Upgrading Your Hard Drive is Simpler with Free Partition Managers


As data requirements for software and media increase steadily and the lack of proper real-time compression algorithms makes it difficult for devices to function with low space or storage, it is obvious that people who have old computers running Windows 7 and relatively smaller storage drives such as 80 or 160 GB hard disks require the upgradation of their secondary memory. An obvious problem with upgrading to a new remembrance is that while file systems are easily copied to different locations, a fresh copy of the operating system usually accompanies a disk upgrade. This can be a source of trouble, especially if the software is installed on your old hard disk that you cannot re-install due to access restrictions.

Partition ManagersFortunately for people facing this problem, a free partition manager offers a simple solution. Here is how said software will allow you to do without making a clean installation:

  1. Copy the old Drive onto the buffer

Use Partition Assistant 6.0 to copy an image of your old disk onto the buffer. This can be done in two ways: as you might already be aware, your hard disk has used memory and free memory. The free memory consists mainly of parts of the hard disk used previously but where no data resides at the moment; it can also be locations where the data used to be present has been deleted. You must do a rigorous copy if you want to copy the free space and the used space. On the other hand, if you’re going to copy the used space, you can do a “quick” copy. Sometimes, you might have to convert backup file types to ones suitable for use in the partition manager. If so, look for a package with an inbuilt application to convert MBR to GPT.


  1. Clone Image to New Drive or Make Bootable Disk

Once you have the image, you can do one of two things: either copy the image directly to a new disk or create a bootable disk.

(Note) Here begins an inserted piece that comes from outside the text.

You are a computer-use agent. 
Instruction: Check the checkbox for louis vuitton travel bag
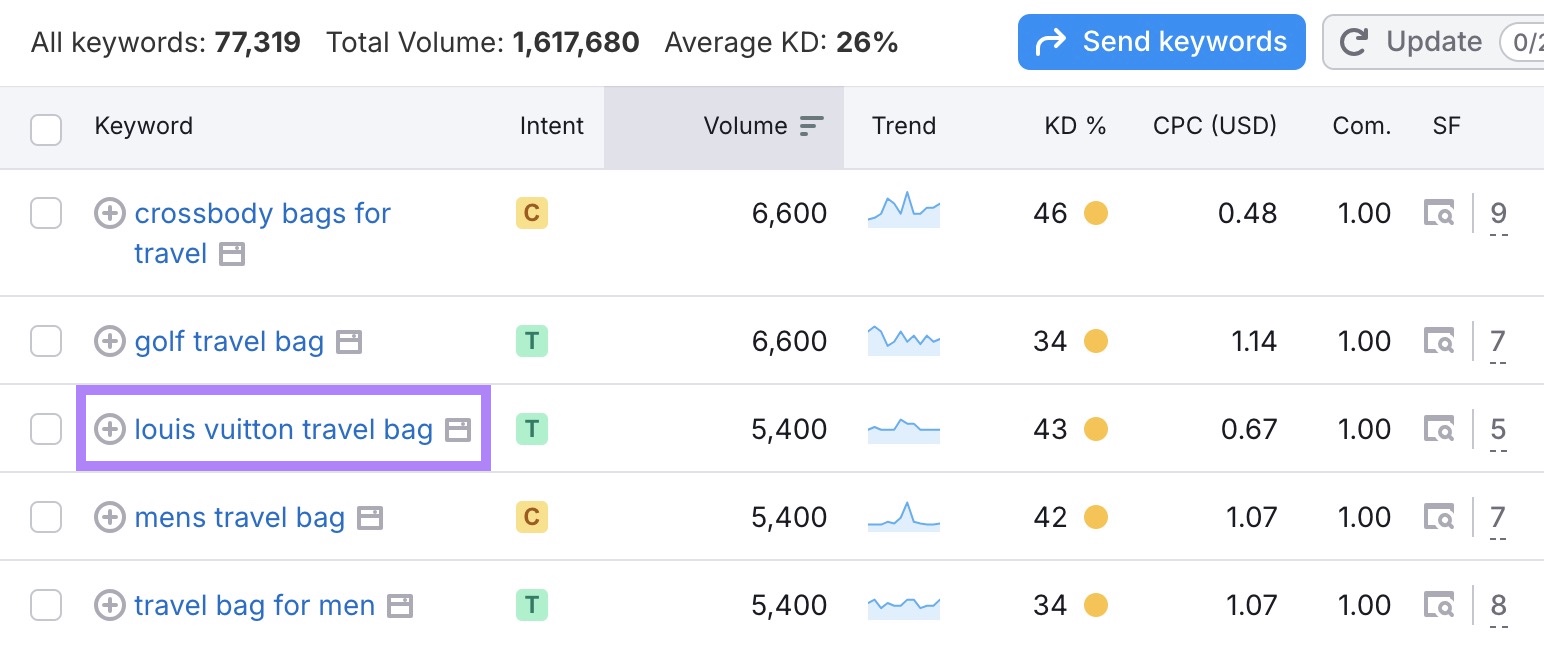click(x=46, y=428)
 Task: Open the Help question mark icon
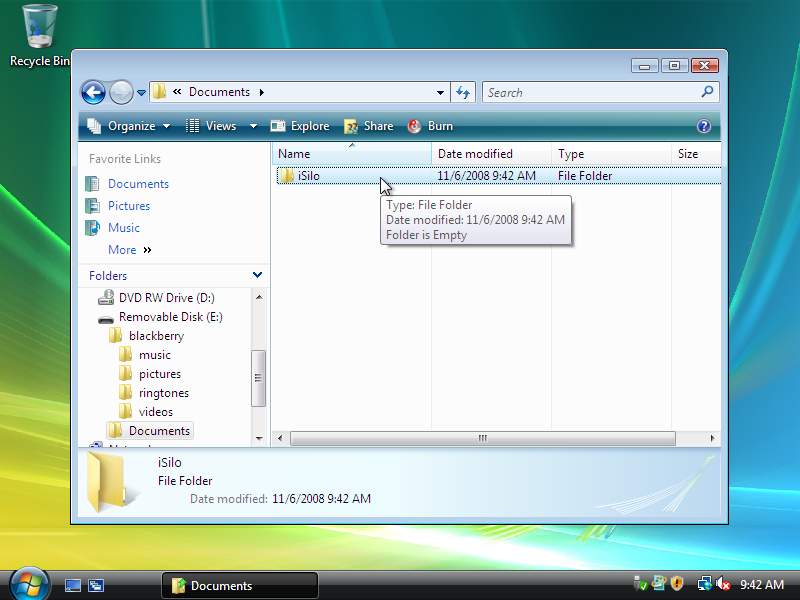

You must have a motherboard with multiple SATA ports to connect both drives for direct copying. Note that most PCs bought for home or work use may not have more than a single SATA port for disk management in Windows 7. In such a situation, you cannot do a direct copy; the option is to create a bootable disk of your Drive and copy it to your new Drive once you have swapped them. A third option is to copy your image to a bootable external hard drive and proceed.

Once completed, you should have your old copy of Windows installed onto a new hard disk, complete with all your software package settings and every other attribute that the OS in your old disk consisted of. Disk cloning software packages are available on the internet, and basic versions intended for home use can be downloaded from their websites free of cost. For more advanced users, professional arrangements are also made and sold.